Jess Henderson

(Guest post) Robin Reetz on moving-breakups

Dear readers, if you don’t already know her, meet Robin. I became an instant follower of Robin’s blog after I read this piece she wrote about her decision to leave London and move back to the States. Its a dilemma I know most of us who live abroad grapple with constantly but I immediately identified with her reasons to move and admired the honesty with which she stuck to what she knew would make her happy. One day an analogy came up about how an international move can feel just like a breakup. And we knew the piece had to be written…

Sometimes I wonder what it’s like for people who live their whole lives in one place. To never have to deal with the constant packing, the lack of ownership, the feeling of not being grounded.
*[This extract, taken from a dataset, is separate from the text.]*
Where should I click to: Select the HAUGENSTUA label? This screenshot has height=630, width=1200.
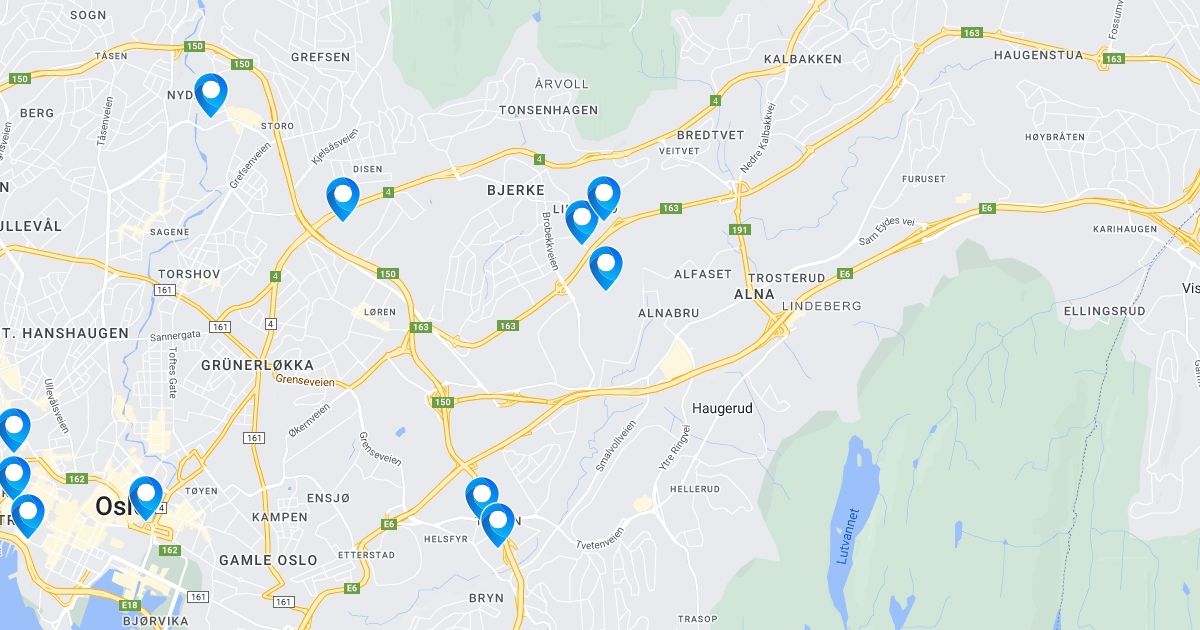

To not know what it’s like to live in a forever-temporary state.

To have never gone through a breakup.

But not that kind of a breakup. I’m talking about another kind entirely. The kind that deals with leaving cities, countries, whole worlds behind and relocating to somewhere else.
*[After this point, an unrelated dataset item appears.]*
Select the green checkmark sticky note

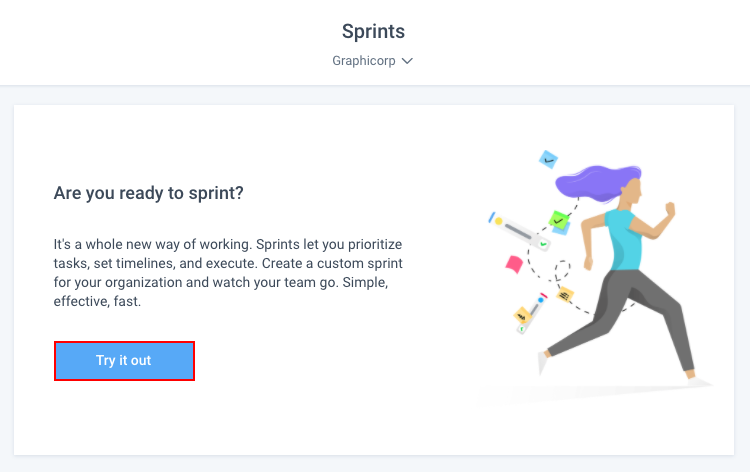click(558, 220)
The kind that has a tendency to leave you penniless, clueless, and starting anew after months of fighting battles over logistical details. Get through those stages, and you’re likely left feeling a little broken-hearted.

Sound familiar?

I’d argue leaving a city and leaving a relationship are more similar than they are different. Many of us have been there, whether it’s breaking up a romantic relationship or breaking up with a city. Both ideas are about leaving lives you’ve built for yourself and starting over again. It’s scary and invigorating; often needed.
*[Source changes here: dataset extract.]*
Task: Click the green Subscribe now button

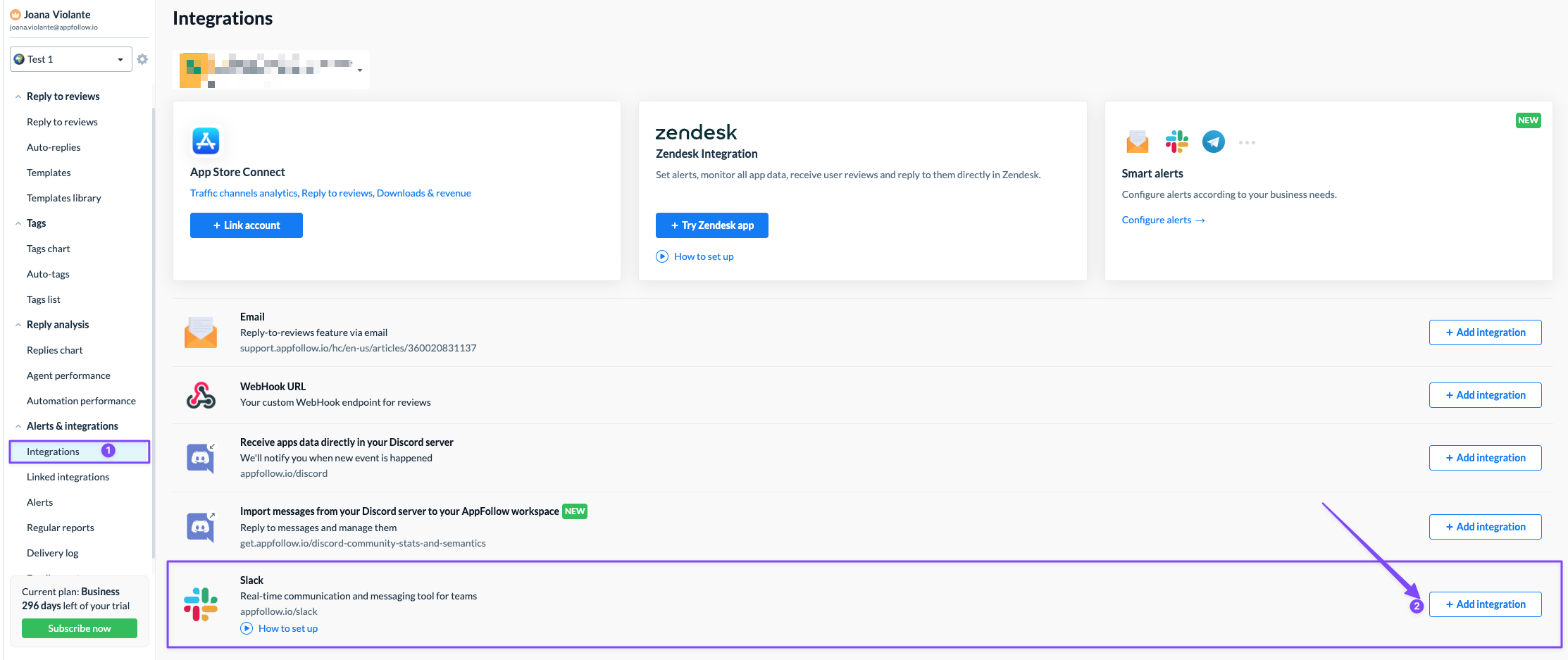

Aside from the fact that leaving a city you love and going through a relationship breakup are similar on paper (moves, costs, new experiences), these two seemingly different experiences also have a tendency to bring up similar feelings.

Like the feeling of loss, confusion and being alone in a new place. And the worst, gosh, the worst, is the idea that a place or a person doesn’t belong to you anymore.

I moved from New York to London in 2012, just a few months shy of Hurricane Sandy. It was nothing short of heartbreaking to see my city taken over by a reckless storm. As I watched the coverage on the news and read about it in the Evening Standard, I kept thinking how I should’ve been there, to help, to document, to just be there. How dare I abandon New York during a time like this.

Like so many others, New York was always my city. I grew up dreaming about it, tagged along on my dad’s business trips, and swore I’d move there – and I did, within a week of graduating from college. I stayed for five years and then love took me elsewhere. It tends to do that.

The worst part about leaving New York is, similar to a relationship breakup, the way that it follows you. Once you start paying attention, you might notice that New York is referenced constantly. In nearly every TV show, every movie, on bus advertisements, in songs, and even

bagel commercials, for whatever reason New York seems to be a constant part of the conversation. This is all fine, unless you’re currently in the middle of a breakup with your one true love of a city.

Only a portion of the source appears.